### Your assignment
Print each entry word for word.

□ □ □

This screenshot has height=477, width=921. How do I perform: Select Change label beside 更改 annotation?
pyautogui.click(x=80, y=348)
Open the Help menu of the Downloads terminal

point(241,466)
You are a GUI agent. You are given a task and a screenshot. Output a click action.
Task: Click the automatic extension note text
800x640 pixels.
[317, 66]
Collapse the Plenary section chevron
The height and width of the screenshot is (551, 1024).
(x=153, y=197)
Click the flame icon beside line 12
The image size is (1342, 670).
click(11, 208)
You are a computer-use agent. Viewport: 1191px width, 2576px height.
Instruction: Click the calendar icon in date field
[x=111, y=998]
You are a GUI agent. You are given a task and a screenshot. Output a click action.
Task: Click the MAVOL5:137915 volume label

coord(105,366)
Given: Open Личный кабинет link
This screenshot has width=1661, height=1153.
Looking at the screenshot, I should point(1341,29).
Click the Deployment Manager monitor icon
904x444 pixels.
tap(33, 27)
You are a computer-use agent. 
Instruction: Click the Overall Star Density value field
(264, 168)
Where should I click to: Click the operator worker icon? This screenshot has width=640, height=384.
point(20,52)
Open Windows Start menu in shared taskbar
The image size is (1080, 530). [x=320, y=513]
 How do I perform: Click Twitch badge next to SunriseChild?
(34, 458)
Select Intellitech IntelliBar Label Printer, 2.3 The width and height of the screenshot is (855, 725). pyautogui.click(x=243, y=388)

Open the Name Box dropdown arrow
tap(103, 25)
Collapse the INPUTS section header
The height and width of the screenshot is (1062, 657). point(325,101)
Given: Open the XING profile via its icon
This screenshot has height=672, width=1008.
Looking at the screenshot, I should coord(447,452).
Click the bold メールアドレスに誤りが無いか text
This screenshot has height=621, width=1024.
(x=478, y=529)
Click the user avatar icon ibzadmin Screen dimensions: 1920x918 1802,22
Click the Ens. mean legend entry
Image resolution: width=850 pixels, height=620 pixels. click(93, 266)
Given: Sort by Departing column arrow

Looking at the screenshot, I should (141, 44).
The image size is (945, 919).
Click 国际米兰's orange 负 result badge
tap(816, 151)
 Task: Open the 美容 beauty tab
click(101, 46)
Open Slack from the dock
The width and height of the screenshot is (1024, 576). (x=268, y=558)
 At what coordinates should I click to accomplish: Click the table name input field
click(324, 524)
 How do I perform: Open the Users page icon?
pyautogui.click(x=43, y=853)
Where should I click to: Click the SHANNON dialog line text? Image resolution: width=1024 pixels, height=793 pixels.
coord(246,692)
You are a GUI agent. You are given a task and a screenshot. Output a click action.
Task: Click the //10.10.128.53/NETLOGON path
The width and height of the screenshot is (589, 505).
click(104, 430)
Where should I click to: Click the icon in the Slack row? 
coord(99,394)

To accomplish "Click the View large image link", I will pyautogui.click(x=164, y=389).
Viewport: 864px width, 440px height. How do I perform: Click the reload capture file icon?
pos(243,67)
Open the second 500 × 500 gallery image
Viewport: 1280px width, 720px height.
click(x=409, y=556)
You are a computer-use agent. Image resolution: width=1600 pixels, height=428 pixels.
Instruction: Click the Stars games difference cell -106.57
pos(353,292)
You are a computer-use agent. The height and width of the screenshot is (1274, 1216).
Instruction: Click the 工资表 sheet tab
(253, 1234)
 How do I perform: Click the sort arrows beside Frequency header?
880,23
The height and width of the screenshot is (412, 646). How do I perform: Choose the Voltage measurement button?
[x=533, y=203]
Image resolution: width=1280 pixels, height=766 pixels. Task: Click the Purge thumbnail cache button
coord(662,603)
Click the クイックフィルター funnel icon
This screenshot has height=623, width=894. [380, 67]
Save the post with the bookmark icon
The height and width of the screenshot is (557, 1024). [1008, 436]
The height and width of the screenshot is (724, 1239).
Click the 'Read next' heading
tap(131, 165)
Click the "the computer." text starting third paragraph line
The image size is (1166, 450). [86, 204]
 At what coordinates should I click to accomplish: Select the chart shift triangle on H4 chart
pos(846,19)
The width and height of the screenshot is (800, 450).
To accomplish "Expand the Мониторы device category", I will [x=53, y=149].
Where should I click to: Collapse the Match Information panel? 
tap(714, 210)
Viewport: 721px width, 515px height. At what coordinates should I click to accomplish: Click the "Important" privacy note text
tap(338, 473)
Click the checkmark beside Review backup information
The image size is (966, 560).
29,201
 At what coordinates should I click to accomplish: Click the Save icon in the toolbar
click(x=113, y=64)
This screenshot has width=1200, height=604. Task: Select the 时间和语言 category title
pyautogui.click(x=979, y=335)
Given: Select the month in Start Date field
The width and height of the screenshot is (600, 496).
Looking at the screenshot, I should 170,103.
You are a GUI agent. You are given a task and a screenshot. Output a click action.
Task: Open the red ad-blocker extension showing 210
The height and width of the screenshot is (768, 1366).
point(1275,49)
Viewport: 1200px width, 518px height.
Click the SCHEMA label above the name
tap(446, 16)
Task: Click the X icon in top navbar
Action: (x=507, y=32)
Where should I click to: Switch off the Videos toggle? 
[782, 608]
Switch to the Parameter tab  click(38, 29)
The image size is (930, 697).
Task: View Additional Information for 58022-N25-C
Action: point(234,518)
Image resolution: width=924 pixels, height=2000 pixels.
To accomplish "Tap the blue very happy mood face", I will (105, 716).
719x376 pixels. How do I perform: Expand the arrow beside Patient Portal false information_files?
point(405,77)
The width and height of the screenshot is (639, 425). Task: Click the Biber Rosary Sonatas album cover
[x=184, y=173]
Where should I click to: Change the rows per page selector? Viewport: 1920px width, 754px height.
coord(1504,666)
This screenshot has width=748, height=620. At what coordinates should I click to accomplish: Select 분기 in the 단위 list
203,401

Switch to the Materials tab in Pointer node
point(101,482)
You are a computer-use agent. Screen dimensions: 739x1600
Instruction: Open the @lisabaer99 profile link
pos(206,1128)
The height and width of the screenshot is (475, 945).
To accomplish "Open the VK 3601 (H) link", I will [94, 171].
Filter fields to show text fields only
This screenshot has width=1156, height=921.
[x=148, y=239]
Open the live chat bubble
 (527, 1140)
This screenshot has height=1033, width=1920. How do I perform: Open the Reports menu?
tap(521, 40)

□ □ □

### Answer to this exercise
This screenshot has height=477, width=921. How do I perform: Select Change label beside 更改 annotation?
pyautogui.click(x=80, y=348)
Open the Help menu of the Downloads terminal

point(241,466)
You are a GUI agent. You are given a task and a screenshot. Output a click action.
Task: Click the automatic extension note text
800x640 pixels.
[317, 66]
Collapse the Plenary section chevron
The height and width of the screenshot is (551, 1024).
(x=153, y=197)
Click the flame icon beside line 12
The image size is (1342, 670).
click(11, 208)
You are a computer-use agent. Viewport: 1191px width, 2576px height.
Instruction: Click the calendar icon in date field
[x=111, y=998]
You are a GUI agent. You are given a task and a screenshot. Output a click action.
Task: Click the MAVOL5:137915 volume label

coord(105,366)
Given: Open Личный кабинет link
This screenshot has width=1661, height=1153.
Looking at the screenshot, I should point(1341,29).
Click the Deployment Manager monitor icon
904x444 pixels.
tap(33, 27)
You are a computer-use agent. 
Instruction: Click the Overall Star Density value field
(264, 168)
Where should I click to: Click the operator worker icon? This screenshot has width=640, height=384.
point(20,52)
Open Windows Start menu in shared taskbar
The image size is (1080, 530). [x=320, y=513]
 How do I perform: Click Twitch badge next to SunriseChild?
(34, 458)
Select Intellitech IntelliBar Label Printer, 2.3 The width and height of the screenshot is (855, 725). pyautogui.click(x=243, y=388)

Open the Name Box dropdown arrow
tap(103, 25)
Collapse the INPUTS section header
The height and width of the screenshot is (1062, 657). point(325,101)
Given: Open the XING profile via its icon
This screenshot has height=672, width=1008.
Looking at the screenshot, I should coord(447,452).
Click the bold メールアドレスに誤りが無いか text
This screenshot has height=621, width=1024.
(x=478, y=529)
Click the user avatar icon ibzadmin Screen dimensions: 1920x918 1802,22
Click the Ens. mean legend entry
Image resolution: width=850 pixels, height=620 pixels. click(93, 266)
Given: Sort by Departing column arrow

Looking at the screenshot, I should (141, 44).
The image size is (945, 919).
Click 国际米兰's orange 负 result badge
tap(816, 151)
 Task: Open the 美容 beauty tab
click(101, 46)
Open Slack from the dock
The width and height of the screenshot is (1024, 576). (x=268, y=558)
 At what coordinates should I click to accomplish: Click the table name input field
click(324, 524)
 How do I perform: Open the Users page icon?
pyautogui.click(x=43, y=853)
Where should I click to: Click the SHANNON dialog line text? Image resolution: width=1024 pixels, height=793 pixels.
coord(246,692)
You are a GUI agent. You are given a task and a screenshot. Output a click action.
Task: Click the //10.10.128.53/NETLOGON path
The width and height of the screenshot is (589, 505).
click(104, 430)
Where should I click to: Click the icon in the Slack row? 
coord(99,394)

To accomplish "Click the View large image link", I will pyautogui.click(x=164, y=389).
Viewport: 864px width, 440px height. How do I perform: Click the reload capture file icon?
pos(243,67)
Open the second 500 × 500 gallery image
Viewport: 1280px width, 720px height.
click(x=409, y=556)
You are a computer-use agent. Image resolution: width=1600 pixels, height=428 pixels.
Instruction: Click the Stars games difference cell -106.57
pos(353,292)
You are a computer-use agent. The height and width of the screenshot is (1274, 1216).
Instruction: Click the 工资表 sheet tab
(253, 1234)
 How do I perform: Click the sort arrows beside Frequency header?
880,23
The height and width of the screenshot is (412, 646). How do I perform: Choose the Voltage measurement button?
[x=533, y=203]
Image resolution: width=1280 pixels, height=766 pixels. Task: Click the Purge thumbnail cache button
coord(662,603)
Click the クイックフィルター funnel icon
This screenshot has height=623, width=894. [380, 67]
Save the post with the bookmark icon
The height and width of the screenshot is (557, 1024). [1008, 436]
The height and width of the screenshot is (724, 1239).
Click the 'Read next' heading
tap(131, 165)
Click the "the computer." text starting third paragraph line
The image size is (1166, 450). [86, 204]
 At what coordinates should I click to accomplish: Select the chart shift triangle on H4 chart
pos(846,19)
The width and height of the screenshot is (800, 450).
To accomplish "Expand the Мониторы device category", I will [x=53, y=149].
Where should I click to: Collapse the Match Information panel? 
tap(714, 210)
Viewport: 721px width, 515px height. At what coordinates should I click to accomplish: Click the "Important" privacy note text
tap(338, 473)
Click the checkmark beside Review backup information
The image size is (966, 560).
29,201
 At what coordinates should I click to accomplish: Click the Save icon in the toolbar
click(x=113, y=64)
This screenshot has width=1200, height=604. Task: Select the 时间和语言 category title
pyautogui.click(x=979, y=335)
Given: Select the month in Start Date field
The width and height of the screenshot is (600, 496).
Looking at the screenshot, I should 170,103.
You are a GUI agent. You are given a task and a screenshot. Output a click action.
Task: Open the red ad-blocker extension showing 210
The height and width of the screenshot is (768, 1366).
point(1275,49)
Viewport: 1200px width, 518px height.
Click the SCHEMA label above the name
tap(446, 16)
Task: Click the X icon in top navbar
Action: (x=507, y=32)
Where should I click to: Switch off the Videos toggle? 
[782, 608]
Switch to the Parameter tab  click(38, 29)
The image size is (930, 697).
Task: View Additional Information for 58022-N25-C
Action: point(234,518)
Image resolution: width=924 pixels, height=2000 pixels.
To accomplish "Tap the blue very happy mood face", I will (105, 716).
719x376 pixels. How do I perform: Expand the arrow beside Patient Portal false information_files?
point(405,77)
The width and height of the screenshot is (639, 425). Task: Click the Biber Rosary Sonatas album cover
[x=184, y=173]
Where should I click to: Change the rows per page selector? Viewport: 1920px width, 754px height.
coord(1504,666)
This screenshot has width=748, height=620. At what coordinates should I click to accomplish: Select 분기 in the 단위 list
203,401

Switch to the Materials tab in Pointer node
point(101,482)
You are a computer-use agent. Screen dimensions: 739x1600
Instruction: Open the @lisabaer99 profile link
pos(206,1128)
The height and width of the screenshot is (475, 945).
To accomplish "Open the VK 3601 (H) link", I will [94, 171].
Filter fields to show text fields only
This screenshot has width=1156, height=921.
[x=148, y=239]
Open the live chat bubble
 (527, 1140)
This screenshot has height=1033, width=1920. How do I perform: Open the Reports menu?
tap(521, 40)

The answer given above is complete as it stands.